Barack Obama a certes commis des erreurs – proximité trop grande avec Wall Street, sous-estimation de la question de l’emploi dans ses priorités… – mais de toutes façons la tâche du président des Etats-Unis est particulièrement ingrate dans cette période. Le « modèle américain », si régulièrement vanté, est en effet arrivé au bout du rouleau du fait de l’ampleur croissante des déséquilibres internes – surendettement des ménages – et externes – déficit du commerce extérieur – qu’il a suscité. Cette fois, il faut vraiment que les Américains apprennent à consommer moins et épargner un peu. Et c’est forcément un processus socialement et politiquement douloureux.

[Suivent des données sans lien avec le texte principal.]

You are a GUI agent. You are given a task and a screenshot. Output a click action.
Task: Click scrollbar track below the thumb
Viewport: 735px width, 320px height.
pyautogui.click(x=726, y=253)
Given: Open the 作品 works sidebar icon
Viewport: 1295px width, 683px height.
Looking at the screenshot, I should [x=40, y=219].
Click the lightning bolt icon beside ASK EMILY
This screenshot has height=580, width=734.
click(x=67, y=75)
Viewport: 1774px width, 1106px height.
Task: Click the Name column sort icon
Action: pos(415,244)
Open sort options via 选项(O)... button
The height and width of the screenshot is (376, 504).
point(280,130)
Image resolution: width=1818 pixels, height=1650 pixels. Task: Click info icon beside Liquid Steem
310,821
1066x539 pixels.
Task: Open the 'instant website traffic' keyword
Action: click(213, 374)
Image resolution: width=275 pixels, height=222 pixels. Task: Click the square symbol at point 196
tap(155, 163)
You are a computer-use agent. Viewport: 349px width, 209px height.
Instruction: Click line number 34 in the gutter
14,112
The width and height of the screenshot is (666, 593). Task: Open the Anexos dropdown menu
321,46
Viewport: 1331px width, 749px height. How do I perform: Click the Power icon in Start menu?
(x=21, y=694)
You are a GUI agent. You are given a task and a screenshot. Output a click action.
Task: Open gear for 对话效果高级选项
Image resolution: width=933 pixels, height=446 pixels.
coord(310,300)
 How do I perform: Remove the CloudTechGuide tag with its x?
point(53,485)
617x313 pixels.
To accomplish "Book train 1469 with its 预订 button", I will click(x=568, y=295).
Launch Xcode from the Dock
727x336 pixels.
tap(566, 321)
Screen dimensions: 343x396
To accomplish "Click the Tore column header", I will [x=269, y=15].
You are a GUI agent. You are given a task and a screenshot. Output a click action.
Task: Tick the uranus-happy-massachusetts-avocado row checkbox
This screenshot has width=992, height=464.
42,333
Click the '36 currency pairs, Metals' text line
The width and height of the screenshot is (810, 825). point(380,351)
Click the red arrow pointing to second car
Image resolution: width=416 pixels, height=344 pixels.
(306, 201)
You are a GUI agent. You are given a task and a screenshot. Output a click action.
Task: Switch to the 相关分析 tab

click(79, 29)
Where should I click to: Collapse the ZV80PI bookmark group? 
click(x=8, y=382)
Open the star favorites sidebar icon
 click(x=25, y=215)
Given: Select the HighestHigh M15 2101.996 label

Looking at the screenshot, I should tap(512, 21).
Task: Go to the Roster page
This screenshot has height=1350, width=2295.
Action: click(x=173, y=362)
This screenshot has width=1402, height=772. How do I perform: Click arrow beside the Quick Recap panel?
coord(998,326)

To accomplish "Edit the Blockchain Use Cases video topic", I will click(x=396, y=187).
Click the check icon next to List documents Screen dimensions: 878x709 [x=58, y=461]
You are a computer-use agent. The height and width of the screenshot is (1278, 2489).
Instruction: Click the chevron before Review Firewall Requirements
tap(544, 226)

Il n’en reste pas moins fascinant de voir les ultralibéraux du Tea Party profiter des difficultés de Barack Obama alors même que ce sont justement les conceptions libérales mises en œuvre aux Etats-Unis quasiment sans discontinuer depuis l’arrivée de Ronald Reagan aux affaires en 1980 qui les ont amenés là où ils en sont… L’histoire ne se répète heureusement jamais, mais la capacité à faire les mauvais choix suite à des crises majeures et à privilégier des « solutions » qui aggravent les problèmes au lieu de les résoudre est bien attestée. Suite à la crise de 1929, tous les pays européens s’étaient lancés avec ardeur dans des politiques du type de celles que revendique le Tea Party : moins d’Etat, réduction drastique et rapide des déficits publics… Et cela avait débouché sur la prise du pouvoir par Adolf Hitler en Allemagne puis dans la foulée sur la seconde guerre civile européenne en l’espace d’un quart de siècle, avec toutes les conséquences que l’on connaît.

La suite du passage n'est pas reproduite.